Penny put her face back in her hand and muttered, “For fuck’s sake,” one more time.

Tommy was on his feet, braced against his desk and massaging his jaw.

“She hits like Sugar Ray,” he said.

The Reverend Arcade Jones was standing over him, and while he was curious about which Sugar Ray Tommy meant, he did not ask. He had seen the look in Tommy’s eyes before: people he had ministered to, his father before the end. Knew it was counterproductive to try to pin them down on details.

“She does, yes. Are you sure you’re okay, sir?”

“Jacob, I’m fine.”


He watched Tommy for a second, watched for wobbles, went back to his chair, squeezed himself back between the armrests.

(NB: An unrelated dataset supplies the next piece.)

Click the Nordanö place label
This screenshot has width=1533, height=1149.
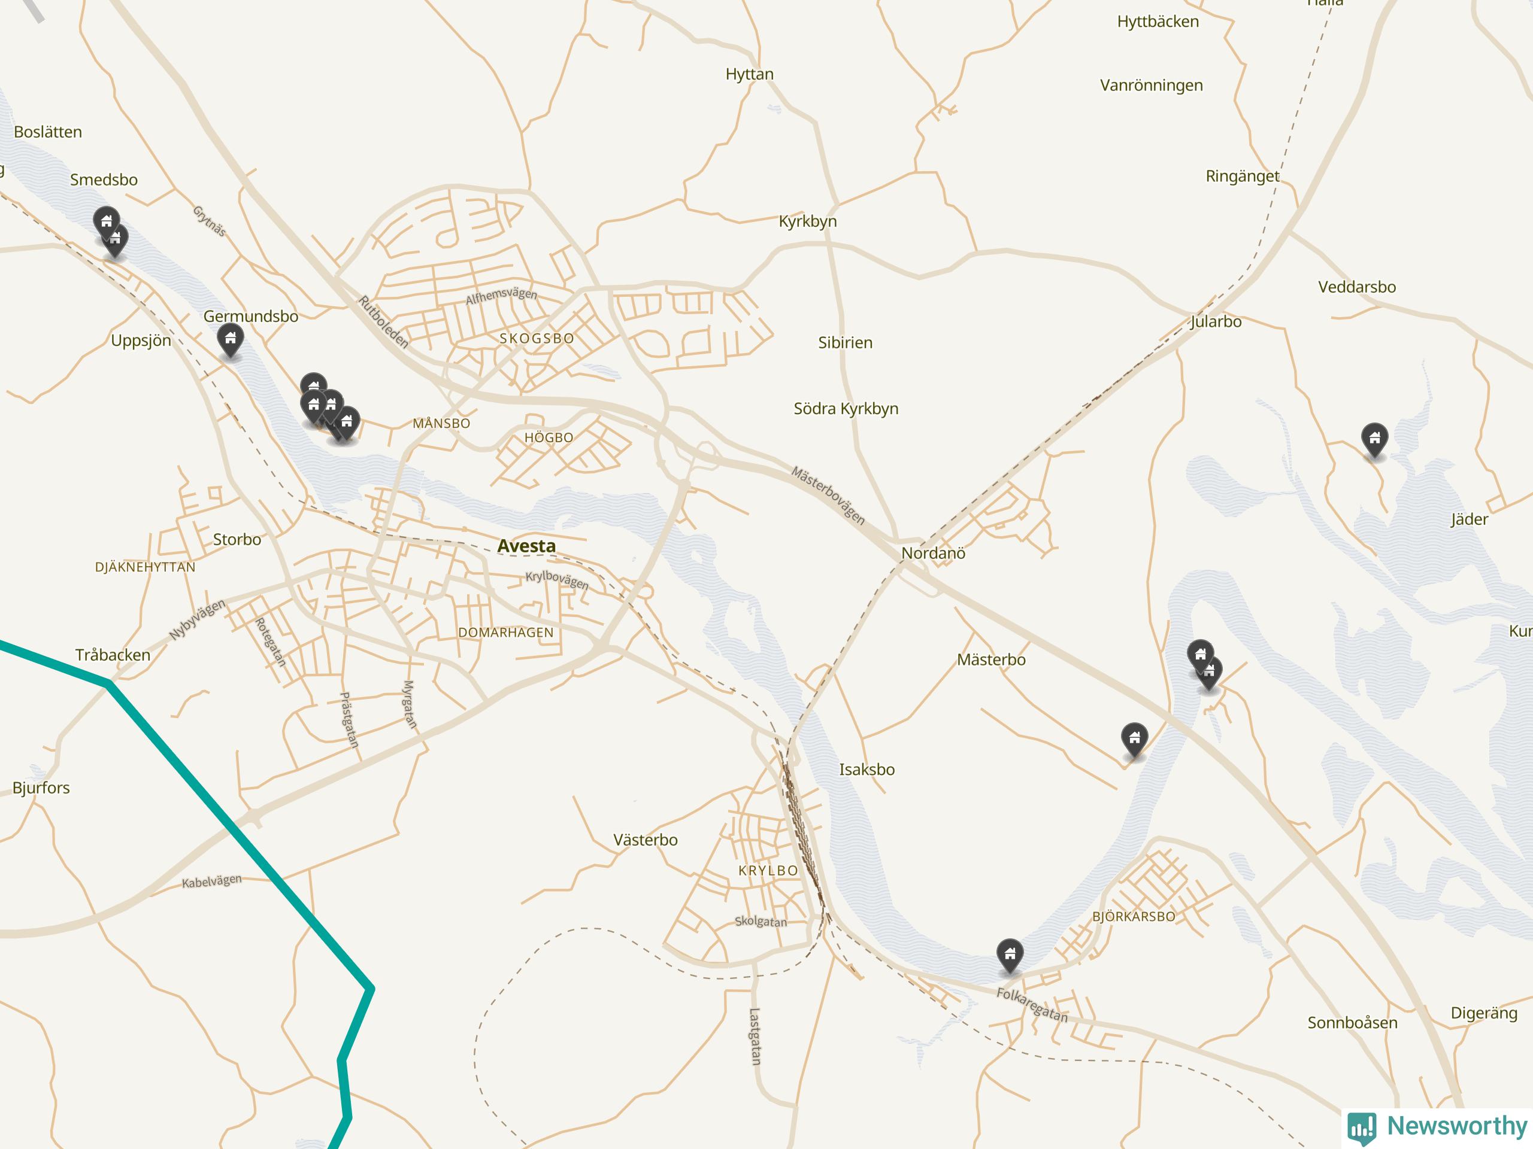coord(933,553)

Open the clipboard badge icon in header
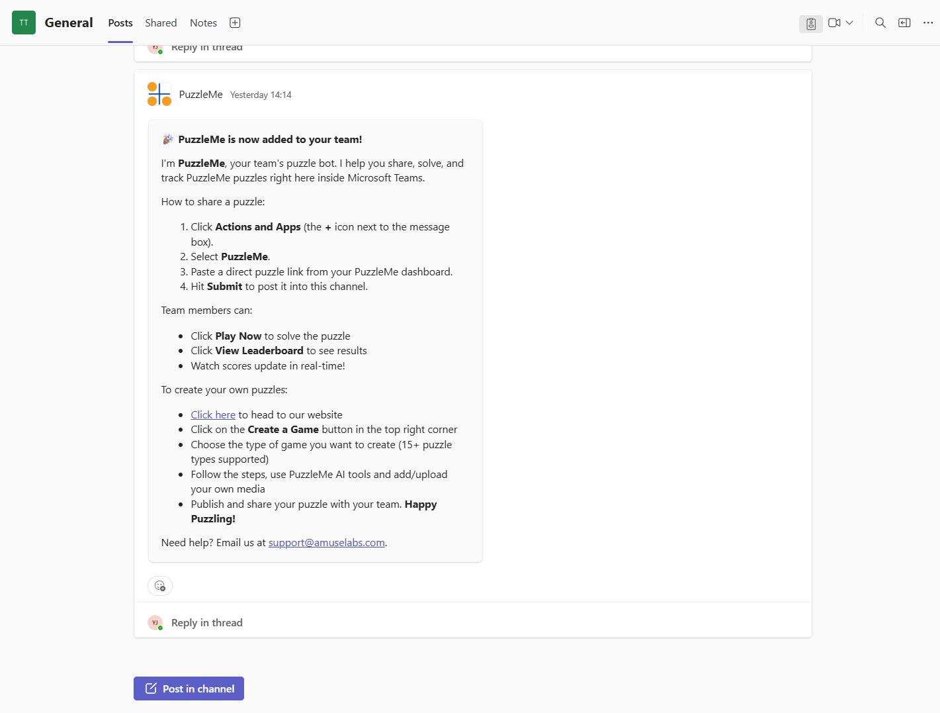[810, 23]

When Tiresias could focus, she saw Tommy staring. He was an old man: heavy lines tracing a triangle from his nose to the corners of his mouth, loose neck, hunched. The eyes, though. Still had the eyes. Green as the Verdance in summer.

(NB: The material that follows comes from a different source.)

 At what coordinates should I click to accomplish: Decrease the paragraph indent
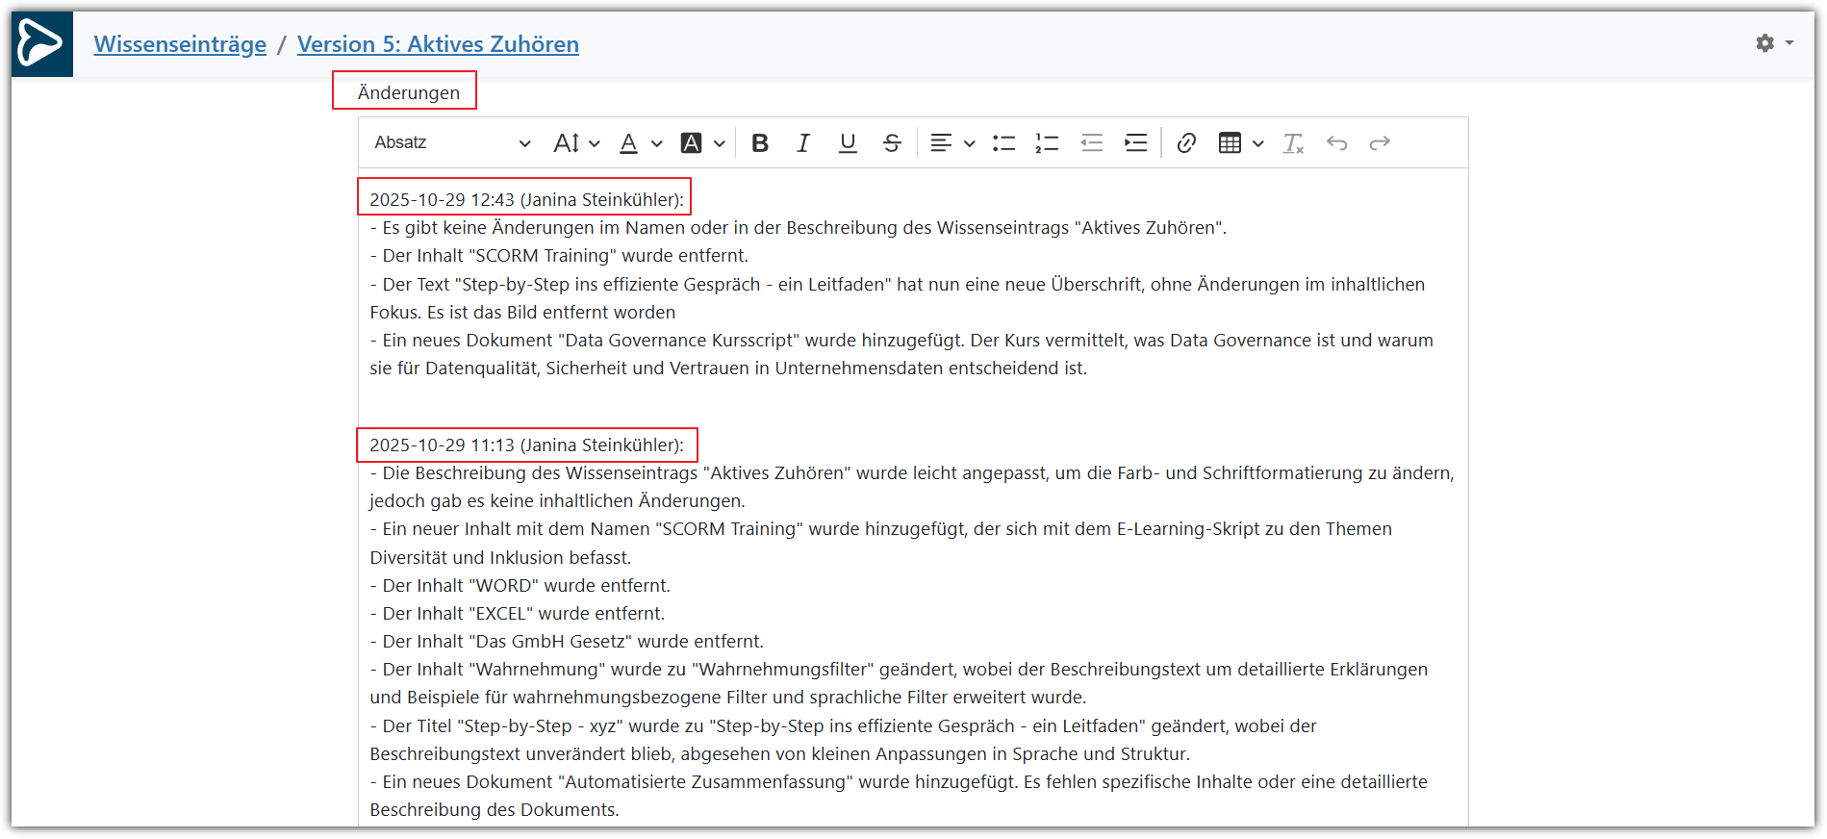pos(1091,143)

“You were supposed to be in Rome,” he said.

And Tiresias’ improv training kicked in, muscle memory, so she said,

“I had to leave. The city has too many pigeons.”

“You walked off another set?’

“I didn’t walk. I had a driver. AAAAHahaha!”

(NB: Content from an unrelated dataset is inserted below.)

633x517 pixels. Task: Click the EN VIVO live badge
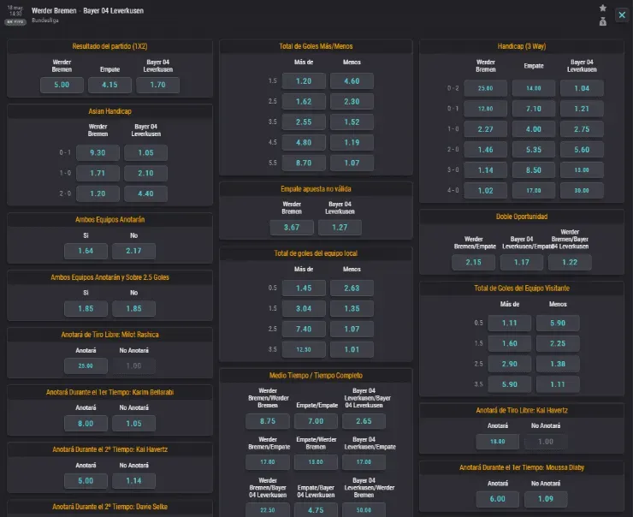tap(15, 22)
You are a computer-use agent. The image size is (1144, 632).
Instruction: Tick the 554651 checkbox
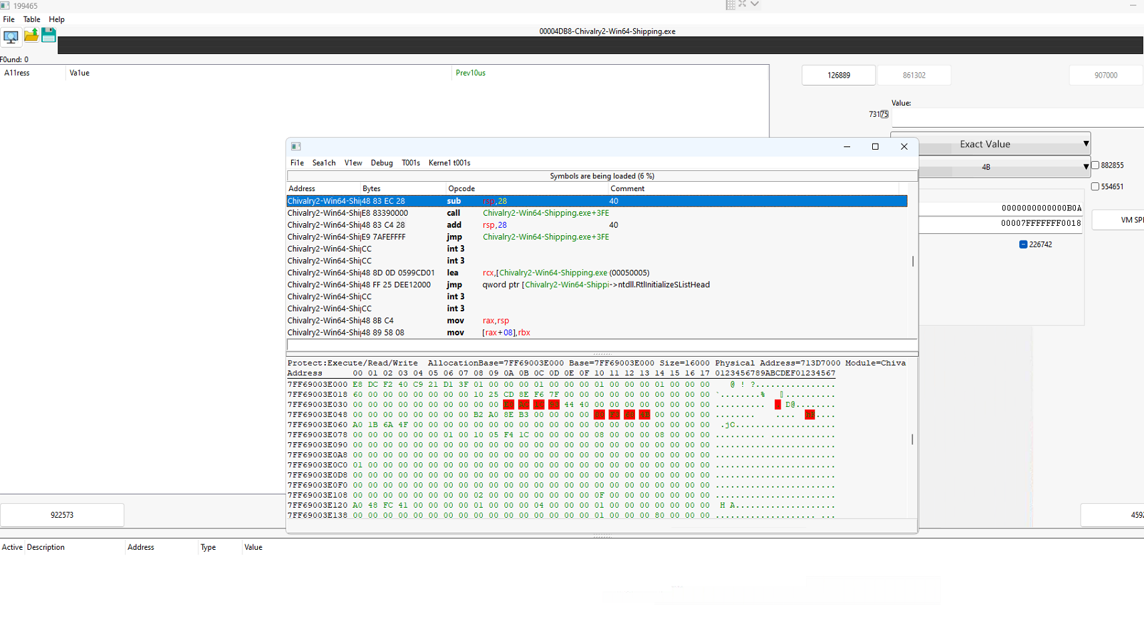click(1095, 186)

The Reverend looked to his right and tried to catch Penny’s eye, but she had not thrown it.

“Goddammit, Cara, you can’t do that!”

“Why not?

Tommy walked across the room behind the desk. There was a bar under framed photos: Tommy and Mr. Smith; Tommy and Mr. Flood; Tommy and Mr. Jones; Tommy and Mr. Moon. Three Lalique crystal decanters: brown, brown, clear. Tumblers, also Lalique, with frosty owls etched into the sides. Decanter topped in a glass ball, dimpled like a Titleist, with a protruding spike into the neck of the bottle; Tommy unplugged the middle one, brown, and poured two fingers in one tumbler, and then in another. Recapped. Drink in both hands, and back to Tiresias. Hands her one.

“You’re just a mess, baby.”

“You have no idea. AAAAHahaha!”

Expensive glasses make a sound like TONK when they clink, and they both slugged half their scotch without breaking eye contact.

“Was it that director?”

“Yes, it was,” Tiresias said.

“Little queer bastard.”

The Reverend Arcade Jones leaned slowly towards Dr. Penny Arrabbita.

“Say something.”


“I have no idea,” he admitted.

“There you go,” she answered.

It was a shrine. The office was a shrine, an ossuary with the meat still attached. His Oscar in a glass cube. Leather-bound scripts from all his movies, even the ones he hadn’t read in the first place. Pictures of Tommy with everyone you’ve ever heard of. Presidential Medal of Freedom. Platinum records.

“Mr. Amici,” the Reverend started.

“Shut the fuck up, Jacob. Speak when you’re spoken to.”


“God, you look good,” Tommy said to Tiresias.

“Me? No,” she said, putting her hand to her chest and letting a finger linger in her cleavage. “Really? No.”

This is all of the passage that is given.